▶ **Written request**
Turn the lines into a JSON list of strings, one string per line and no blank lines, beginning with the line containing "Click the magnifier" and continuing through the line containing "click(x=49, y=199)". Include only those lines.

** START **

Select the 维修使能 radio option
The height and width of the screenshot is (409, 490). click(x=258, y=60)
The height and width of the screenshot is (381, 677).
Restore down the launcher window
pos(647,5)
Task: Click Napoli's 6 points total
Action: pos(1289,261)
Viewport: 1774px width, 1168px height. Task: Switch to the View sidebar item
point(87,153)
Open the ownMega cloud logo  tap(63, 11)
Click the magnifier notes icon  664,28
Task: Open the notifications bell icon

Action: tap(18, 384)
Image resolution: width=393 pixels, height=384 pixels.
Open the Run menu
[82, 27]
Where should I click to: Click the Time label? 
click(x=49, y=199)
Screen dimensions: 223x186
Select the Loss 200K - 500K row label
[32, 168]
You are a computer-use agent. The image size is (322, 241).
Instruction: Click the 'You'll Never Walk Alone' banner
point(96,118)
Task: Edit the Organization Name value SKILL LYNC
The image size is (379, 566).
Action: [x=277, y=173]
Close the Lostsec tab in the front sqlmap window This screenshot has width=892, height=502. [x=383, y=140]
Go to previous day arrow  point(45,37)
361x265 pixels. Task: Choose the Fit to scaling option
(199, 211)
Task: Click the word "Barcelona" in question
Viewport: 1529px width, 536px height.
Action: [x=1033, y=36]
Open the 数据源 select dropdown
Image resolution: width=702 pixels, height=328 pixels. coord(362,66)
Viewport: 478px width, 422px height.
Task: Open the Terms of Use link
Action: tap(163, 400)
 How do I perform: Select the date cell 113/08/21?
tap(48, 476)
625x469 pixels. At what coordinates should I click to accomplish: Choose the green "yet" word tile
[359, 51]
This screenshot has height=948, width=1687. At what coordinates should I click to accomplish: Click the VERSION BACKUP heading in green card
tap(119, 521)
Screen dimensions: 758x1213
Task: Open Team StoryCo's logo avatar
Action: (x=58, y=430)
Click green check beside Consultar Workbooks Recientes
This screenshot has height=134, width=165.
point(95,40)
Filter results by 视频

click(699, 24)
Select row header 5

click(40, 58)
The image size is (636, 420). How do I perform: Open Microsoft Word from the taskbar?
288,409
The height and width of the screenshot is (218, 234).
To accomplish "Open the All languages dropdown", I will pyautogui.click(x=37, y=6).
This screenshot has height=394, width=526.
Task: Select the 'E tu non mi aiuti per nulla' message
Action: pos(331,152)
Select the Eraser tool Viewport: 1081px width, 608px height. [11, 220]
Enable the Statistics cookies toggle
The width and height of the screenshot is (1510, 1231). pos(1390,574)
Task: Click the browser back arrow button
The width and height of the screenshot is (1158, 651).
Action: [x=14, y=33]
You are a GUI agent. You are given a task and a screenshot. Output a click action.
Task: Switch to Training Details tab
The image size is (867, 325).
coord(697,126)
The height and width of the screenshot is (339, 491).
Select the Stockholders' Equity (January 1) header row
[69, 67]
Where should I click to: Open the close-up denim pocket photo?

** END **

▶ **The output**
[
  "Click the magnifier notes icon  664,28",
  "Task: Open the notifications bell icon",
  "Action: tap(18, 384)",
  "Image resolution: width=393 pixels, height=384 pixels.",
  "Open the Run menu",
  "[82, 27]",
  "Where should I click to: Click the Time label? ",
  "click(x=49, y=199)"
]